At Tuesday afternoon’s press briefing, ABC News White House correspondent Jonathan Karl asked White House Press Secretary Sean Spicer if, in the wake of Michael Flynn’s resignation, he could “still say definitively that nobody on the Trump campaign, not even Gen. Flynn, had any contact with the Russians before the election.”
Spicer at first evaded with an answer about the transition, then when Karl pressed him, said no.
“I don’t have any — there’s nothing that would conclude me — that anything different has changed with respect to that time period.”
A blockbuster new report says Spicer was wrong
Then Tuesday night, Michael Schmidt, Mark Mazzetti, and Matt Apuzzo report for the New York Times, citing four current and former American officials, that Spicer was wrong. They say that, in fact, “phone records and intercepted calls show that members of Donald J. Trump’s 2016 presidential campaign and other Trump associates had repeated contacts with senior Russian intelligence officials in the year before the election.”
It’s an explosive lead. Deeper in, the story reveals that American intelligence agencies have “sought to learn whether the Trump campaign was colluding with the Russians on the hacking or other efforts to influence the election” but that “so far, they had seen no evidence of such cooperation.” That’s a good deal less explosive.
Still, the fact is that the contacts were there. And the investigation is apparently ongoing.
It appears Spicer either baldly lied to the press about the contacts or else was kept out of the loop entirely. Kellyanne Conway made similar statements in December to CBS. Either way, the story is certain to intensify both the Trump administration’s complaining about leaks and congressional Democrats’ demands for an investigation on Capitol Hill that could provide an alternative route for information to reach the public.
Lying in the middle of a scandal is bad
Based on the facts currently known, it’s certainly possible that the contacts in question were either innocent or else had nothing to do with the Trump campaign.
By the same token, it’s certainly possible that Flynn’s post-election phone conversations with the Russian ambassador were entirely proper. It’s not wrong per se for a transition official to have discussions with foreign governments. But what’s curious is why, if the conversation was so innocent, did Flynn mislead both the public and Mike Pence about what they were talking about?
Similarly on this story, if there’s no fire beneath the smoke of these contacts, why did Spicer say there was no contact at all? Maybe he was misinformed. He wouldn’t have been in Trump’s inner circle at the time of the campaign, and maybe wasn’t trusted with the real information. But that simply pushes the question one step back. If it’s all innocent, why not give Spicer the full information?
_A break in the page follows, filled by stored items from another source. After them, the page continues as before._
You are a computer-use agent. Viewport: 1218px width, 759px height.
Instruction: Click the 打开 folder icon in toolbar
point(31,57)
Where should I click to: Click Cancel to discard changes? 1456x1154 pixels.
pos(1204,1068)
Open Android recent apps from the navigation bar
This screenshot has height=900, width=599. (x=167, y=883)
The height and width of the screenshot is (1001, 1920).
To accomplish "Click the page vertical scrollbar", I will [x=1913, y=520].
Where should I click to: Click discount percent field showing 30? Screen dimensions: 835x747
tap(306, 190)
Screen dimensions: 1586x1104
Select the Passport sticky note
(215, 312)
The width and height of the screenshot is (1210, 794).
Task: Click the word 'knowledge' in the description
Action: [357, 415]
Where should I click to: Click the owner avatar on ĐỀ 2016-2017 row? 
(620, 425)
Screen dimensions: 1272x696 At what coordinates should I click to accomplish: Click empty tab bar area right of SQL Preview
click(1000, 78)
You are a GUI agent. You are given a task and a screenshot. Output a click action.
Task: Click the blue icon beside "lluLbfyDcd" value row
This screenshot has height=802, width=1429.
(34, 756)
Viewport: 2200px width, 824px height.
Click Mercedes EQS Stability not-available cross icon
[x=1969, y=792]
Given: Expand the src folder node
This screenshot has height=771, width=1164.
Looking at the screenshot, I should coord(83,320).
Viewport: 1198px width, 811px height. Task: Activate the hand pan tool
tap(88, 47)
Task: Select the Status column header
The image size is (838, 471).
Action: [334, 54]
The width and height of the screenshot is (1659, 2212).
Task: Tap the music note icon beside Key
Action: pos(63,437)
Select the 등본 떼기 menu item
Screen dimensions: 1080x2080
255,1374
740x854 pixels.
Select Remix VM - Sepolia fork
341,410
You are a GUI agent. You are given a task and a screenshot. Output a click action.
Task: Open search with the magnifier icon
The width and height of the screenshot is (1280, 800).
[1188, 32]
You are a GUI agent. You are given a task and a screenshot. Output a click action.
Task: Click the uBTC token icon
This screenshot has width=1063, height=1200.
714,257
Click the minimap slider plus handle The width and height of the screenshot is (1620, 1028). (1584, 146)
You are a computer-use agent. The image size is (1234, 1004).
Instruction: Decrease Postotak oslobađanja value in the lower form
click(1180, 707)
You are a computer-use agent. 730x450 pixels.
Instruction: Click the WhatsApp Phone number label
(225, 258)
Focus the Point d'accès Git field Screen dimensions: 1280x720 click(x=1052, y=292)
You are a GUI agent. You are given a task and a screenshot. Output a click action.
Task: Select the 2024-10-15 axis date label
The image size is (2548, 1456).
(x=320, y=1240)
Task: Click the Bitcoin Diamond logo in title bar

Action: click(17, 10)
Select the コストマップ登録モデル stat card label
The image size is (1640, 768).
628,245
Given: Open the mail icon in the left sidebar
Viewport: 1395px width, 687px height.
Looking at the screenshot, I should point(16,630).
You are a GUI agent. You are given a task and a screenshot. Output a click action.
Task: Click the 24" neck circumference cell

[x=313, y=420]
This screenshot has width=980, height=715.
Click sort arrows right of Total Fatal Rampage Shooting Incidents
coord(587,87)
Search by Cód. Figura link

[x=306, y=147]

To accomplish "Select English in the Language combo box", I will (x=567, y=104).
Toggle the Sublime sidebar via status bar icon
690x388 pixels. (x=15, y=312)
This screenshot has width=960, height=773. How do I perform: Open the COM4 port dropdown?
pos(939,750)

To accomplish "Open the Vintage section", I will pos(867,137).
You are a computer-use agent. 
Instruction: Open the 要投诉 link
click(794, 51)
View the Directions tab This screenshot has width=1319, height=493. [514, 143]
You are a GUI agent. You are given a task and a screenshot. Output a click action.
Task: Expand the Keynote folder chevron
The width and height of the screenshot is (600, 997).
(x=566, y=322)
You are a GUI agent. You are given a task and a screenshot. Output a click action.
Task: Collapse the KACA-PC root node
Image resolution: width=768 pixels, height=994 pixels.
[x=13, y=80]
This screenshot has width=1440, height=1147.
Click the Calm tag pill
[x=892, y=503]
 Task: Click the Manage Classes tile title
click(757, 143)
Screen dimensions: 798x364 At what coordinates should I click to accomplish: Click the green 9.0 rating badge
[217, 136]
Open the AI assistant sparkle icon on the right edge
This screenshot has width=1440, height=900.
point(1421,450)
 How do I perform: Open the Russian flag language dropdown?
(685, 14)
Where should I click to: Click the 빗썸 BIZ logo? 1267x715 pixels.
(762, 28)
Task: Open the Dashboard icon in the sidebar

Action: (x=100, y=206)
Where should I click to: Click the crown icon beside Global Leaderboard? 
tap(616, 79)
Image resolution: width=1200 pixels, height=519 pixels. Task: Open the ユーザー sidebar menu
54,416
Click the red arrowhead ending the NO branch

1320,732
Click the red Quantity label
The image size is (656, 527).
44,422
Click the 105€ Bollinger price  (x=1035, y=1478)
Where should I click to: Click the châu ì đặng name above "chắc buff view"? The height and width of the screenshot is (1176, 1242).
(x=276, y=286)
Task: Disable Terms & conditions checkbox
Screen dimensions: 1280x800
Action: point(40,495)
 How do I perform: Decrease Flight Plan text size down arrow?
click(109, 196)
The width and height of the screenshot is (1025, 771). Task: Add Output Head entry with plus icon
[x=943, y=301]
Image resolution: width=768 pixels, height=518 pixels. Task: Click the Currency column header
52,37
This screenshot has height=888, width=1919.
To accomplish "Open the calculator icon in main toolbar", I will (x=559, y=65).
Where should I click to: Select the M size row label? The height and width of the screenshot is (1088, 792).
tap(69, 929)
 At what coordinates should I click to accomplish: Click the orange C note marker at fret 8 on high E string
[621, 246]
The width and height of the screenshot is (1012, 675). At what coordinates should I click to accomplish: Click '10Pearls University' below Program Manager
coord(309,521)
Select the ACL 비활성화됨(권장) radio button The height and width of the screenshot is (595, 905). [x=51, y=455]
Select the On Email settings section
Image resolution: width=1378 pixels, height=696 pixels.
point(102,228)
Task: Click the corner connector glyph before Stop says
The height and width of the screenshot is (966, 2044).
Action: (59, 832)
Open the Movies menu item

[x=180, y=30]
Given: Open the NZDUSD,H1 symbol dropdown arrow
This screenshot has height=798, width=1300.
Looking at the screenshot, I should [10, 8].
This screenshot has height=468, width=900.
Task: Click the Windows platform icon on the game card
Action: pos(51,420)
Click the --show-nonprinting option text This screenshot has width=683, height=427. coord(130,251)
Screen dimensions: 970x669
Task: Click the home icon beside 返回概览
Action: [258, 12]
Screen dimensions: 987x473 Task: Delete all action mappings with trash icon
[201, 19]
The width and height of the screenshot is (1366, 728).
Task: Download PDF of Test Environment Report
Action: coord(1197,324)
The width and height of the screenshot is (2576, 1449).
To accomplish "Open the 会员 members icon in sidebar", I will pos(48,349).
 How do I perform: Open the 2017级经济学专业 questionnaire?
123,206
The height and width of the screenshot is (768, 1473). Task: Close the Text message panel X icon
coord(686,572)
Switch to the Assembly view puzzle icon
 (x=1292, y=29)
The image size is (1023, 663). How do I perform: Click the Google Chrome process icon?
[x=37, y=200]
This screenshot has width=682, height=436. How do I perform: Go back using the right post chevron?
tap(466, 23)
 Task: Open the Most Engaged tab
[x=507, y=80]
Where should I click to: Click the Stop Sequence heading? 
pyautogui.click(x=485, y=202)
The old saw — that it’s the cover-up rather than the crime that gets you — is sometimes literally true. People who lie to federal investigators, or in sworn depositions, to avoid embarrassment can find themselves committing crimes. But it’s also a red flag to the media.
The allegation that the Trump campaign was actively colluding with the Russian government is so wild that one would normally hesitate to devote any resources at all to exploring it. But the Trump campaign’s struggle to provide consistent, accurate information about the contacts suggests that more reporting and more investigation is needed.